Develi’nin hikayesi belgesele konu oldu ve “Arif Olmak” belgeseli.....
Hikayesi 1912 yılında Gaziantep’teki 30 metrekarelik bir dükkânda başlayan, ardından Samatya’daki şubesiyle İstanbullularla da buluşan Develi restoran, bugün 16 şubesi, yaklaşık bin çalışanı, yerli-yabancı müdavimleri ve çok sevilen lezzetleriyle bir dünya markası. 2 yaşında babasını kaybeden Gaziantepli Arif Develi’nin, henüz 6 yaşındayken çalışmaya başladığı bu ünlü restoranın dünden bugüne hikayesi, GAİN izleyicisiyle buluşan “Arif Olmak” belgeselinde…
Geçtiğimiz ekim ayında kaybettiğimiz Arif Develi, gastronomi tarihine ışık tutan bu önemli yapımda kebap yapmayı öğrenme sürecini, işini büyütme vizyonunu ve fıstıklı kebap gibi özgün lezzetlerle gastronomi dünyasına getirdiği yenilikleri anlatıyor. Develi restoranın küçücük bir dükkândan uluslararası başarılara uzanan öyküsünün çalışanlar ait röportajlarla zenginleştirildiği belgeselde Arif Develi’nin müşteri ilişkilerinde izlediği yol ve oluşturduğu sadık müdavim kitlesinin hikayeleri de yer alıyor.
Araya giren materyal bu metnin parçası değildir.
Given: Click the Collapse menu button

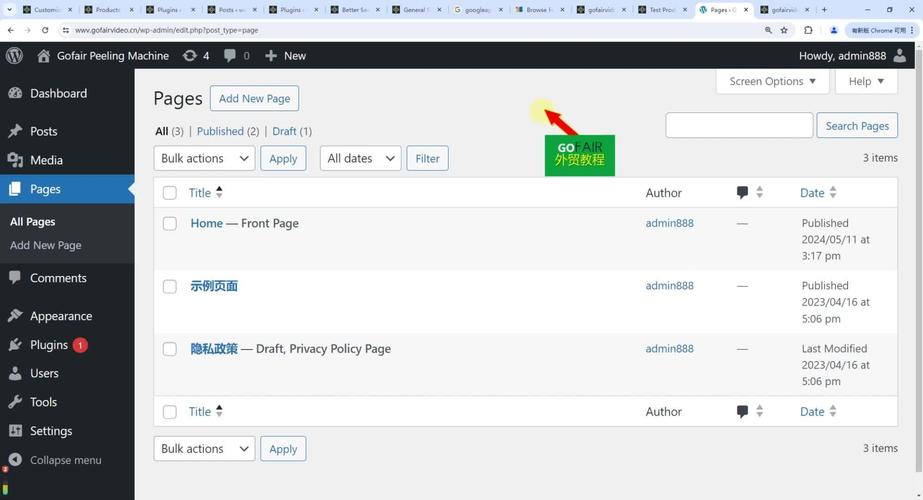Looking at the screenshot, I should [65, 460].
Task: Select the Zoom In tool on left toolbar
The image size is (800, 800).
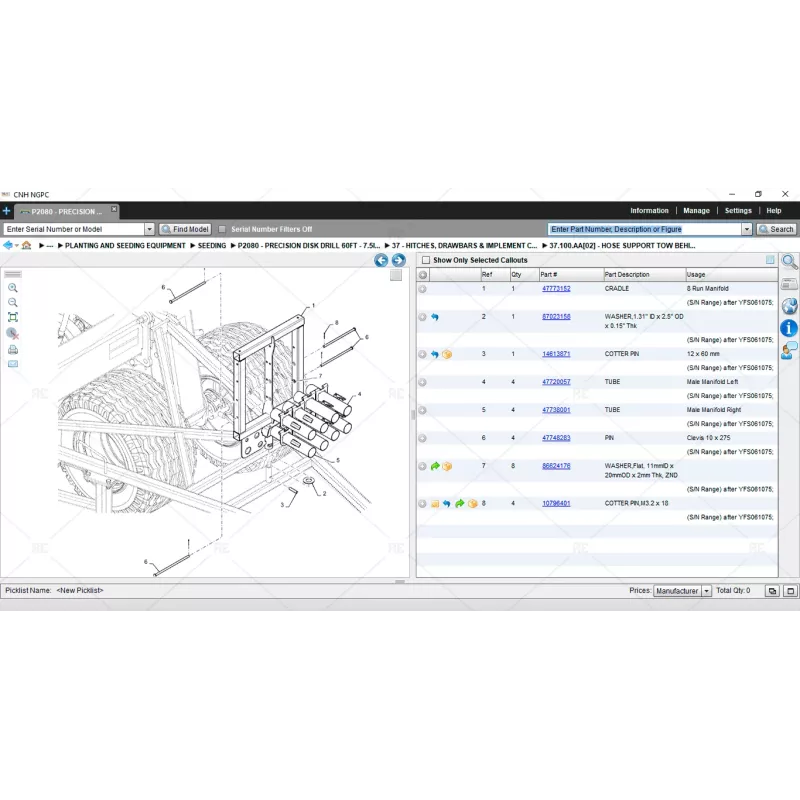Action: (13, 287)
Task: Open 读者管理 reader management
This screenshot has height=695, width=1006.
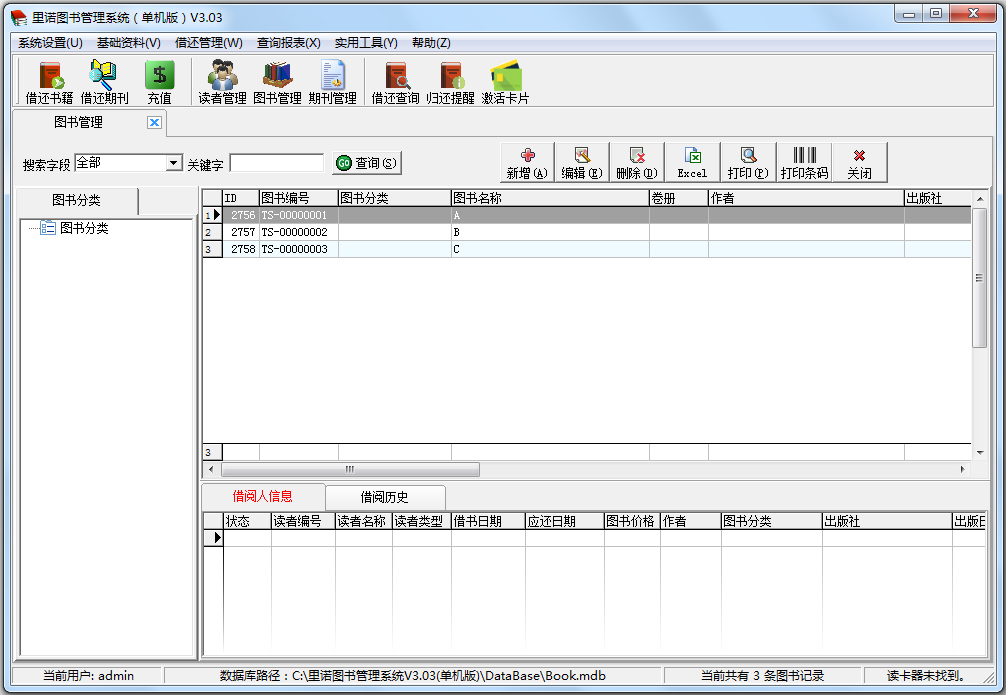Action: coord(222,82)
Arşiv niteliğinde bir yapım
Gaziantep mutfağının önemli temsilcilerinden İmam Çağdaş’ın sahibi Burhan Çağdaş, Develi’yi “Beyaz örtülü masalarda servis yapılan ilk lüks kebapçı” olarak tanımlıyor. Müzisyen Kenan Doğulu ise çocukken ailesiyle birlikte hemen her pazar Samatya şubesine gittiklerini aktarıp “Orada geçirdiğimiz zamanlar, annemin neşesi… Bazen restoran kapandığı zaman devam ederdik. Babam çalmaya söylemeye başlardı; neşelenirdik, eğlenirdik, şarkılar türküler söylerdik. Ettiğimiz sohbetler, yediğimiz yemekler benim için anılarımın en güzel taraflarında kaldı” diyor. Ünlü mücevher tasarımcısı Sevan Bıçakçı ise esnaflığı Arif Develi’den öğrendiklerini anlatıp “Develi bir okuldu ve Arif Develi de başöğretmendi” diye ekliyor.
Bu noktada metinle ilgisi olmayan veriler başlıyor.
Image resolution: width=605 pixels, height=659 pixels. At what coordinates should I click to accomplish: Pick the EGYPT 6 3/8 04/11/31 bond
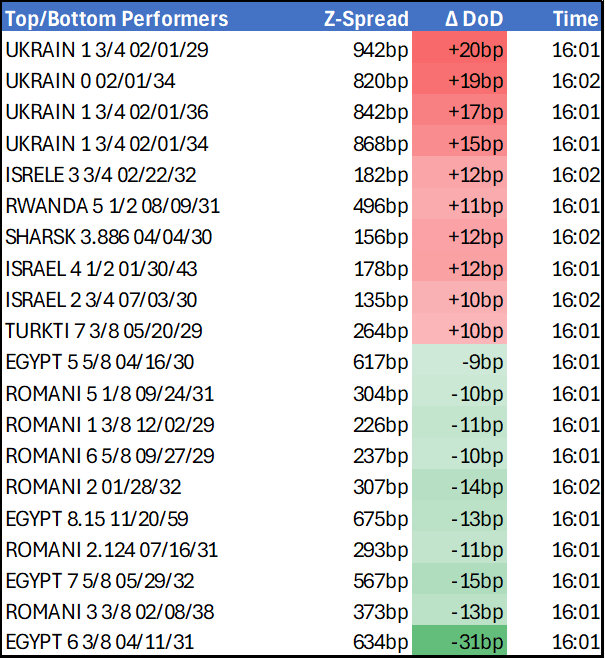[x=106, y=642]
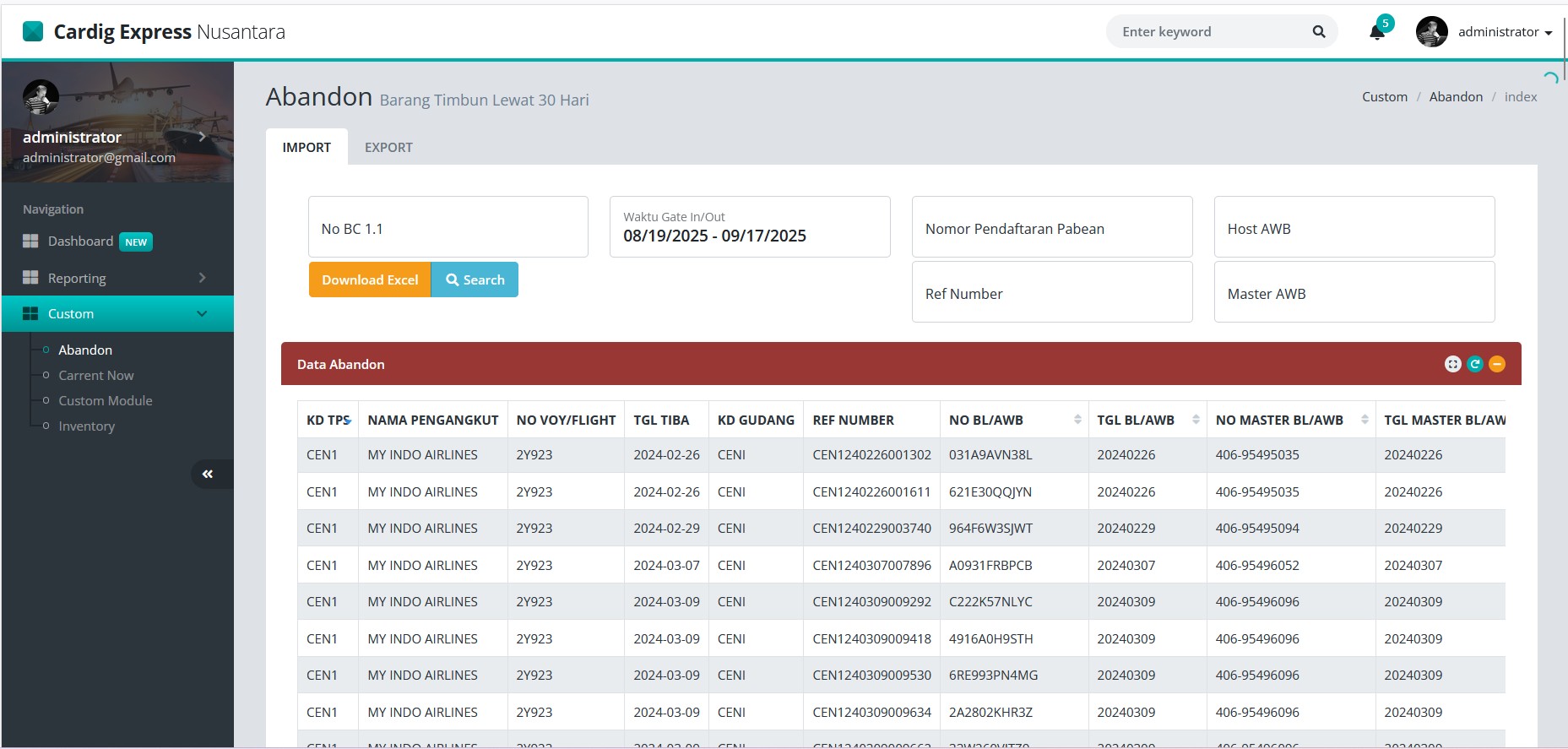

Nuri Develi’nin babası Arif Develi’ye duyduğu minnettarlığın bir nişanesi olarak hayata geçirdiği, yönetmenliğini Mesut Gengeç’in üstlendiği, Okan Bayülgen’in seslendirdiği “Arif Olmak” belgeseli, gastronomi meraklıları için unutulmaz bir seyir deneyimi sunuyor. Arşiv niteliğindeki bu önemli yapım Develi’nin hikâyesi aracılığıyla yalnızca bir markanın değil, aynı zamanda Anadolu’nun köklü lezzet mirasının da altını çiziyor.